KİRALARI ARTIRANLARIN ÜZERİNE ÇOK FARKLI GİDECEĞİZ
Değerli kardeşlerim, işte bu sayede Türkiye artık üretimiyle istihdamıyla, ihracatıyla bölgesel olmanın ötesine geçip global bir güç haline geldi. Doğal asıl problemimiz enflasyon. Özellikle besin ve konut fiyatlarındaki istikrarlı olmayan yükseliş bizi de rahatsız ediyor. Lakin seçim sonrası bu kiraları artıranların üzerine çok çok farklı gideceğiz bunu bilsinler. Bunların önüne de o denli yasaklamayla falan geçilemez. Onların tahlil yolları her mevzuda olduğu üzere yeniden üretimdir. Daha çok konut yapacağız ki mesken ve kira fiyatları düşsün. Daha çok üretim yapacak, daha düzgün depolama ve lojistik düzenekleri kuracağız ki besin fiyatlarında sert iniş çıkışlar olmasın. Allah’ın müsaadesiyle bu ülkenin her sıkıntısını çözdüğümüz üzere bunların da üstesinden biz geliriz.
YİNE BİZ ÇÖZERİZ
21 yıldır nasıl bunları çözdüysek tekrar biz çözeriz. Çalışanından memuruna, girişimcisinden esnafına, çiftçisinden emeklisine herkesi hak ettiği refah düzeyine lakin biz çıkarırız. Geçtiğimiz 21 yılda bunu ispatladık. Önümüzdeki periyotta daha düzgününü yapacak olan da tekrar biziz. Bunları söylerken elbette insanımızın günlük hayatında karşısına çıkan meşakkatleri görmezden gelmiyor değiliz. Ülkemizin başına gelenleri yaşayıp da ekonomik olarak hala ayaklarının üzerinde durabilecek öbür yer var mıdır bilmiyorum. Yıkılmadan atlattığımız her badire bizim önümüze yeni fırsatlar çıkarıyor. Tüm dünyayı sarsan 2008 global finans krizinde bunu yaşadık. Millet olarak seyahat olaylarından beri maruz kaldığımız her siyasi ve toplumsal gelişmenin bir boyutunu da daima iktisat oluşturuyordu. COVID salgınında dünyadaki üretim ve tedarik zincirleri kırılırken biz daha ok ürettik, daha çok sattık. Rusya Ukrayna savaşı global bir krize dönüşürken biz hem diplomatik olarak hem ekonomik olarak kendimizi farklı bir yere koyduk.

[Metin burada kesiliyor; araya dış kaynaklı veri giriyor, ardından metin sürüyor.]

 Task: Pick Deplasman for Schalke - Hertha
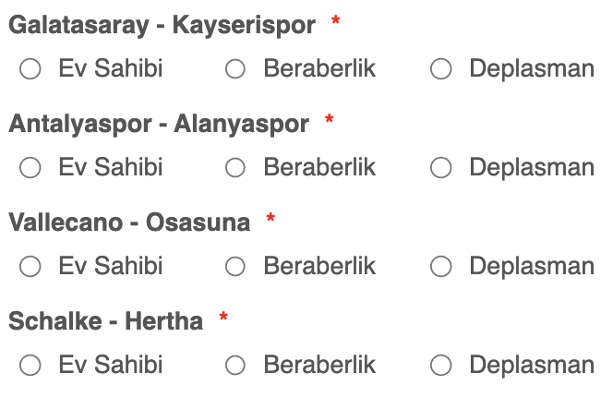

BUNLARA HESAP SORMAYACAK MIYIZ
Enerjide, endüstride, ihracatta, istihdamda sağladığımız muvaffakiyetlerin gerisinde dünyadaki gelişmeleri işte bu halde kendi lehimize çevirebildik. Pekala biz bu çabayı verirken muhalefet ne yaptı? Son mahalli seçimleri hatırlıyorsunuz değil mi? Büyükşehirlerde suyu, ulaşımı, sütü, aklınıza gelen her şeyi fiyatsız yapma vadinde bulunmuşlardı. Yaptılar mı? Hayır… Kazandıkları belediyelerde kimsenin işinden edilmeyeceği üzerine Bay Bay Kemal namus kelamı vermişti, ne oldu bu kelam yerine geldi mi? Ankara’da otobüsler parasız olacaktı, süt ücretsiz olacaktı oldu mu? Hatta suratlarını alamadılar çiftçiye parasız traktör vadetmişlerdi. Artık bunlara hesap sormayacak mıyız? Sonra da çıkıp utanmadan arlanmadan çarpıcı olsun diye o denli söyledik dediler. Bu yalnızca Ankara’da değil İstanbul’da, İzmir’de de bu türlü. Kimseyi kapı dışarı etmeyeceğiz dedi Bay Bay Kemal. Ankara’da, İstanbul’da, İzmir’de benim emekçi kardeşlerim belediyeden atıldı. Kaç beşerler, kaç anneler gözü yaşlı kaldı. Muhalefetin söyledikleri vaat değil, palavradır. Bunun için biz 21 yıldır muhalefetle değil, kendimizle yarışıyoruz. Türkiye Yüzyılı vizyonumuzla yeniden kendi kurduğumuz altyapı üzerinde yükselttiğimiz bir amacın ismidir. Karşımızda bizim 21 yılda yaptıklarımızı 21 haftada yıkacak bir zihniyet var. Aman ha kendinizi ve evlatlarınızın geleceği için her türlü kırgınlığı, küskünlüğü bir tarafa bırakın, sandığa sıkı sıkıya sarılın.